En ese momento, yo estaba pasando por un estado de gran angustia por la suerte de mi amigo.
Continuaba extasiado observando ese cuadro único, esa imagen de una persona en una cama, de la cual emanaba una luz especial, cuando algo me hizo volver a la realidad.
Como mi amigo hacía ya un día que estaba inconsciente, yo no esperaba que suceda nada extraordinario.
Tenía en claro que solo vería un cuerpo dormido.
Entonces ocurrió.
Al acercarme a él, abrió los ojos y me miró un instante.
Cuanta paz, tranquilidad y bondad había en aquella mirada.

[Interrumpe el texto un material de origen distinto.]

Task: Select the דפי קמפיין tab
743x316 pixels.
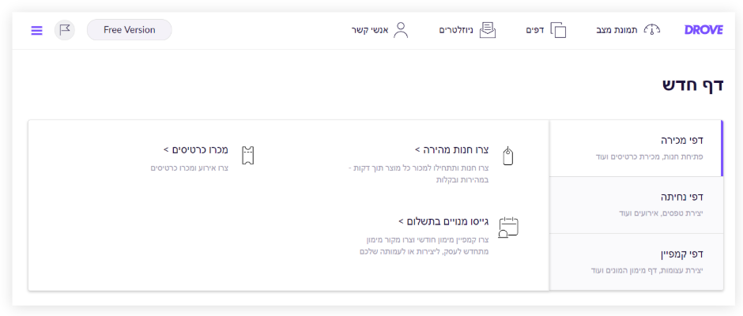Action: [x=636, y=261]
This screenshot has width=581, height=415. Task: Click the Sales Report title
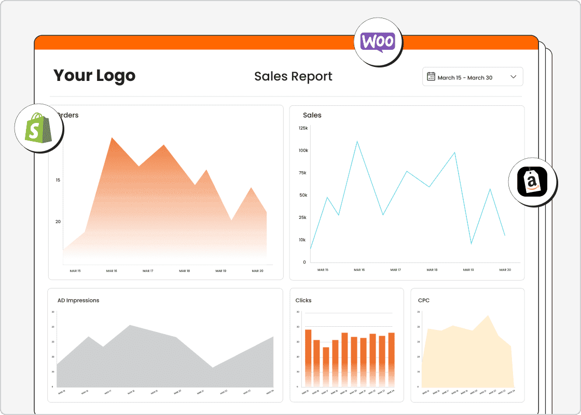[x=293, y=76]
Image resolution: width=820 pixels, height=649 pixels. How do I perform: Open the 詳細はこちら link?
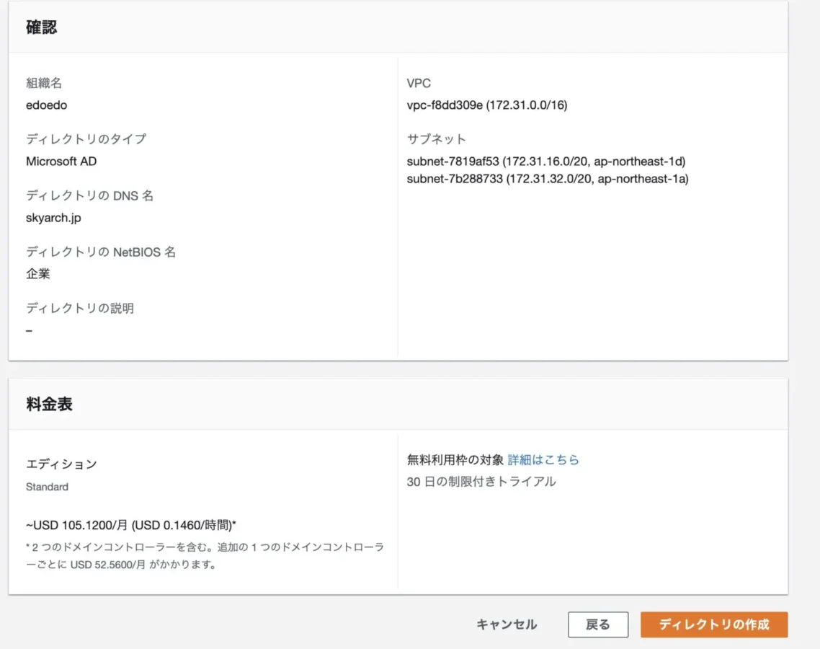pos(543,459)
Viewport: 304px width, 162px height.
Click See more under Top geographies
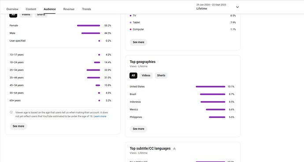point(138,129)
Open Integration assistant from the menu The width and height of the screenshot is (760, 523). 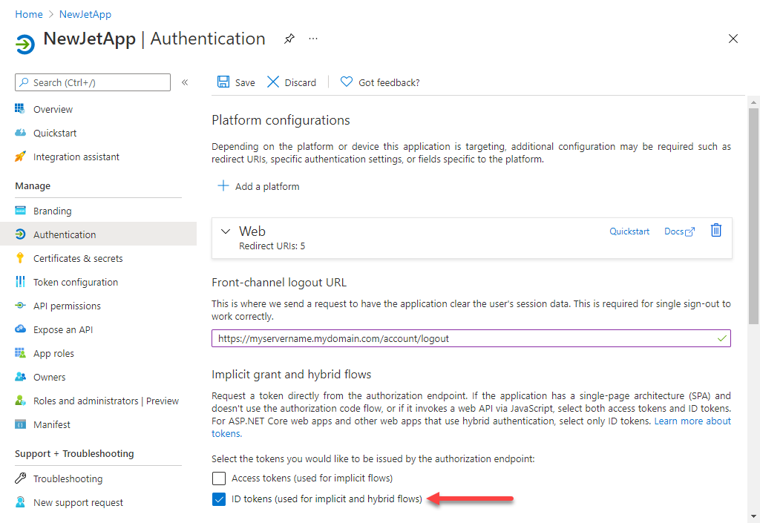pyautogui.click(x=19, y=157)
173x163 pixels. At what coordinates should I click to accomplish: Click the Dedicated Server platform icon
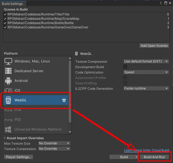(8, 71)
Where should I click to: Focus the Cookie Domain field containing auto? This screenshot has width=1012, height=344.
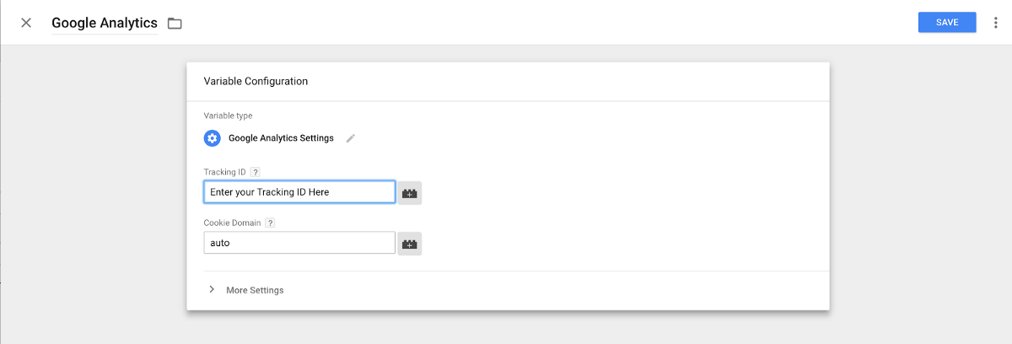(x=299, y=243)
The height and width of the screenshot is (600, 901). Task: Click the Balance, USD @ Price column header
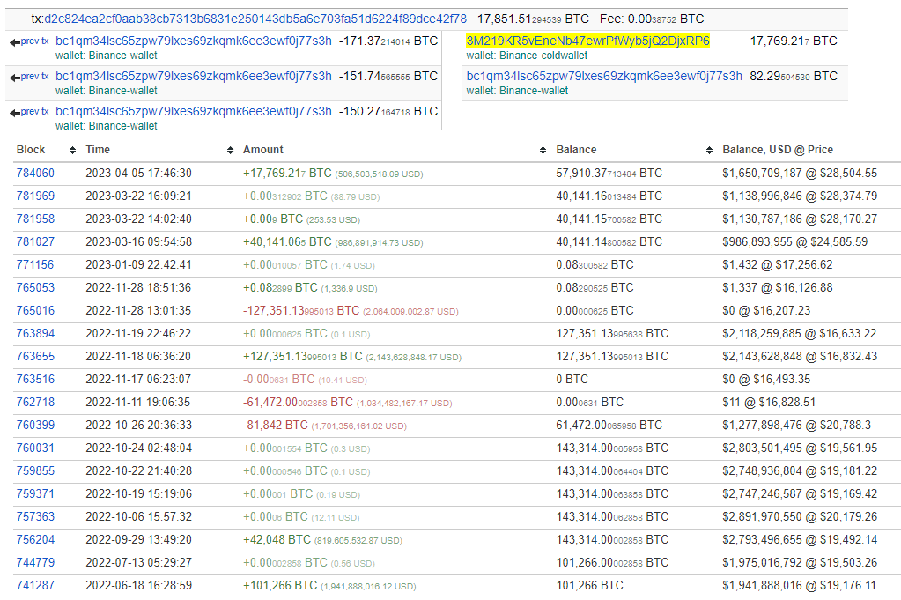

Sus ojos celestes parecían refulgir con un aura de serenidad.
Estaba más allá del dolor.
Y me sonrió.
Y su sonrisa era en verdad hermosa
Fue un momento nomás.
Él sintió mi presencia. Mi amigo me percibió al entrar en el cuarto.
_Alberto…
Quise hablarle.
Quise comunicarme nuevamente con mi amigo que se iba.
Decirle que lo quería mucho.
Decirle que no se preocupe, que su familia iba a estar bien, que todo iba a terminar pronto y que él se encontraría mucho mejor luego.
Pero no pude hacerlo.
Su mirada y su sonrisa duraron muy poco.
Nuevamente entró en la inconsciencia y ya para no despertar.
Su cuerpo no podía sostenerlo más.
Pero su sonrisa aún estaba ahí.
Me acerqué.
Aunque ya no podía responderme, yo sabía que él seguía sintiendo mi presencia.
Esas cosas se sienten.
Y le hablé.
Le hablé largo rato. Le dije cosas que los dos conocíamos.
Le transmití palabras tranquilizadoras y de afecto.
Le hice una promesa que con los años cumplí.
Y también le pedí que cuando me toque el turno a mí, de dejar este mundo, sea él quién esté del otro lado para esperarme.
Sí, se lo pedí.
Él no respondía, pero el aura de cosas hermosas que lo envolvía parecía aumentar de intensidad.
Alberto estaba envuelto en una especie de Luz.
Su rostro tenía una expresión de paz, serenidad y felicidad infinitas.
Aunque ya no volvió a abrir los ojos, siguió manteniendo la sonrisa hasta el final.
Esa sonrisa, en ese rostro lleno de paz, rodeado de una luz que nunca mas volví a ver, no la voy a olvidar nunca.
Nunca supe porqué razón yo también estaba feliz.
No porque él partía, sino por la forma en que lo hacía.
Se iba al encuentro con Dios.
Era un alma buena.
Además yo sentía que en el cuarto no estábamos los dos solos. Había algo más. O alguien más.
O algunas entidades que irradiaban en mi inconsciente cosas hermosas.
Aunque no las veía igual las intuía.
Tal vez lo estuvieran acompañando en el proceso de dejar este mundo y pasar al otro.
Estuve un rato largo al lado de él.
Cerré los ojos y recé a Dios por su alma.
Al tiempo, no me di cuenta que uno de sus hijos había entrado al cuarto para hacerme ver que Alberto ya se había ido.
Mi amigo había fallecido.
Ya estaba en otro lado.
Su cuerpo era una cáscara abandonada.
El aura de luz que lo rodeaba había desaparecido.
El cuarto volvió a estar a oscuras, ya no había ninguna luminiscencia que aclarara la visión de mis ojos
Tuvo una muerte digna y en paz, rodeado por sus seres queridos.
Yo lloraba en silencio.
Después vino esa parte del velatorio, el cajón y las flores.
Todo muy desagradable.
La cochería y el entierro.
La tumba y los trámites.
Todo al pedo.
Cuando todo terminó, la impresión que mas me quedó como un recuerdo desagradable, no fue tanto la muerte de él, que en sí, fue un evento propio e inevitable de la vida, sino el hecho de que a la semana de fallecido Alberto, pasé por la puerta de la casa de él para ir a trabajar y en la vereda estaban tiradas, en cajones, toda la colección de revistas de "Hágalo usted mismo" que eran la pasión y el orgullo de mi amigo.
Entonces comprendí que todo lo que valoramos en vida, una vez muertos, puede no representar ningún valor para los que quedan.
Aveces, cuando lo recuerdo, me viene a la mente esa sensación de paz y serenidad que lo envolvía.
Mi amigo ha de estar bien.
A mí todavía me falta para dejar este mundo.
Pero sé que cuando también me vaya, él va a estar ahí para recibirme.